Gesundheitszustand ausschlaggebend

Ausschlaggebend für die Beitragshöhe ist der Gesundheitszustand des Kunden, ebenso das Alter, Vorerkrankungen, Geschlecht und der Umfang der gewählten Leistungen. Wurde beim Kunden eine Krankheit festgestellt, die dieser in den Antragsunterlagen nicht angegeben hat, so hat sich das Risiko für den Versicherer wesentlich erhöht (§ 19 VVG).
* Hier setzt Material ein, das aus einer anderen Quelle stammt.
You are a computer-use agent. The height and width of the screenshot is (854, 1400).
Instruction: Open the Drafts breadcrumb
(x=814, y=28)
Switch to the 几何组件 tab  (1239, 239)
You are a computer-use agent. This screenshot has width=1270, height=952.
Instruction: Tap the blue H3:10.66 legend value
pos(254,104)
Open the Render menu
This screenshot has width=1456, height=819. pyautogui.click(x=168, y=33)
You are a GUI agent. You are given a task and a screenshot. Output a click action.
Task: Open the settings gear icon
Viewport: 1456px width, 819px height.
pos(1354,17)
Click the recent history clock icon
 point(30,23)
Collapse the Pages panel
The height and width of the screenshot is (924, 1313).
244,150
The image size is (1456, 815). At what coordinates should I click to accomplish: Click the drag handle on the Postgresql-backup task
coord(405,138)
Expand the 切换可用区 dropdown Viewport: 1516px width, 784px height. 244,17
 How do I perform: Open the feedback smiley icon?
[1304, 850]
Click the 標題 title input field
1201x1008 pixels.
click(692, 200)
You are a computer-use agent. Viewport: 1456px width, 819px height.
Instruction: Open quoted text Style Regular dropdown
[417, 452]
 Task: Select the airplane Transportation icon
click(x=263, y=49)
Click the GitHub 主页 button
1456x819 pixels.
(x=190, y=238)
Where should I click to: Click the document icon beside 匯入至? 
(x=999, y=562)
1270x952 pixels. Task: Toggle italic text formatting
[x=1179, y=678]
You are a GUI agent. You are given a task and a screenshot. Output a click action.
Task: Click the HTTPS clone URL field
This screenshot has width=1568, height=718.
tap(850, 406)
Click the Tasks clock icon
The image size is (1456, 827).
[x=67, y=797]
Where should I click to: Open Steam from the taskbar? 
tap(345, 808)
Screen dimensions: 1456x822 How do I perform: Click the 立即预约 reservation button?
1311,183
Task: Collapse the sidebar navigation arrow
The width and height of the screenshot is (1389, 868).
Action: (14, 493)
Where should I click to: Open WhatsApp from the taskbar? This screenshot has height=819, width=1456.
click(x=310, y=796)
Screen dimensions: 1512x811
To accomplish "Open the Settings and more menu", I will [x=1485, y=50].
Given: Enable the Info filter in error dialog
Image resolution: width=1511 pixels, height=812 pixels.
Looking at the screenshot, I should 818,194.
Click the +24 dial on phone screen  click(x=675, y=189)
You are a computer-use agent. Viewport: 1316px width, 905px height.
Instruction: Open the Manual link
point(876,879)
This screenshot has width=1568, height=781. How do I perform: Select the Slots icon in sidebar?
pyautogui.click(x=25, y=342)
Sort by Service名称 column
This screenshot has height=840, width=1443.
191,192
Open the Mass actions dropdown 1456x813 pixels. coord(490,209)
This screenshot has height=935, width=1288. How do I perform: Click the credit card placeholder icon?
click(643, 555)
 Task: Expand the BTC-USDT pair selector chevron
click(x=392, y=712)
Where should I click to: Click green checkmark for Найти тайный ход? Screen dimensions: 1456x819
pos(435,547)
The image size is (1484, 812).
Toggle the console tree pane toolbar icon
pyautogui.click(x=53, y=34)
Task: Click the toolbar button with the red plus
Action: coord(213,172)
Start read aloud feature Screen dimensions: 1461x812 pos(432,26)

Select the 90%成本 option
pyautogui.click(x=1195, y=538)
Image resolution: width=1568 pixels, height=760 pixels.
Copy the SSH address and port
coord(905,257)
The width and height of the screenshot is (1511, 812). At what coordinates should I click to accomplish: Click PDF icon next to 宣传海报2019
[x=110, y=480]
Verletzt der Kunde somit seine Anzeigepflicht, dann kann der Versicherer vom Vertrag zurücktreten oder eine Beitragsanpassung vornehmen.

Dabei ist nicht ausschlaggebend, ob der Versicherte zum Zeitpunkt der Gesundheitsprüfung unwahr oder unvollständig geantwortet hat – oder ob er schlicht nichts von einer Krankheit wusste, die später diagnostiziert wurde, bei der Gesundheitsprüfung bereits bestand und zur Berufsunfähigkeit geführt hat.

Nachteile für Versicherten ohne Klausel

Fehlt die Klausel zum Verzicht der Beitragsanpassung im Vertrag, dann büßt der Versicherungsnehmer seine finanzielle Absicherung im Fall der Vertragsverletzung ein oder er ist nicht mehr in der Lage, die erhöhten Beiträge zu bezahlen. Ist er jedoch schuldlos an dieser Situation, beispielsweise, weil er zum Antragszeitpunkt noch gar nichts von seiner Krankheit wusste, dann ist es für ihn ein großer Vorteil, wenn in seiner privaten Berufsunfähigkeitsversicherung eine solche Klausel steht.

Fazit: Der freiwillige Verzicht auf eine Klausel zur Beitragsanpassung bei schuldloser Verletzung der Anzeigenpflicht ist für den Kunden eine wesentliche Vertragsbedingung, denn er schließt höhere Beiträge im Schadensfall einer Berufsunfähigkeit aus und gewährleistet den vollen Versicherungsschutz. Neben anderen wichtigen Vertragsbedingungen wie der abstrakten Verweisung sollte jeder auf diese Klausel achten.

Das beste Angebot beinhaltet einen generellen Verzicht auf Beitragsanpassungen. So sind auch bei einem Berufswechsel oder aufgrund der neuerlichen Ausübung eines gefährlichen Hobbys Meldung und höhere Beiträge ausgeschlossen.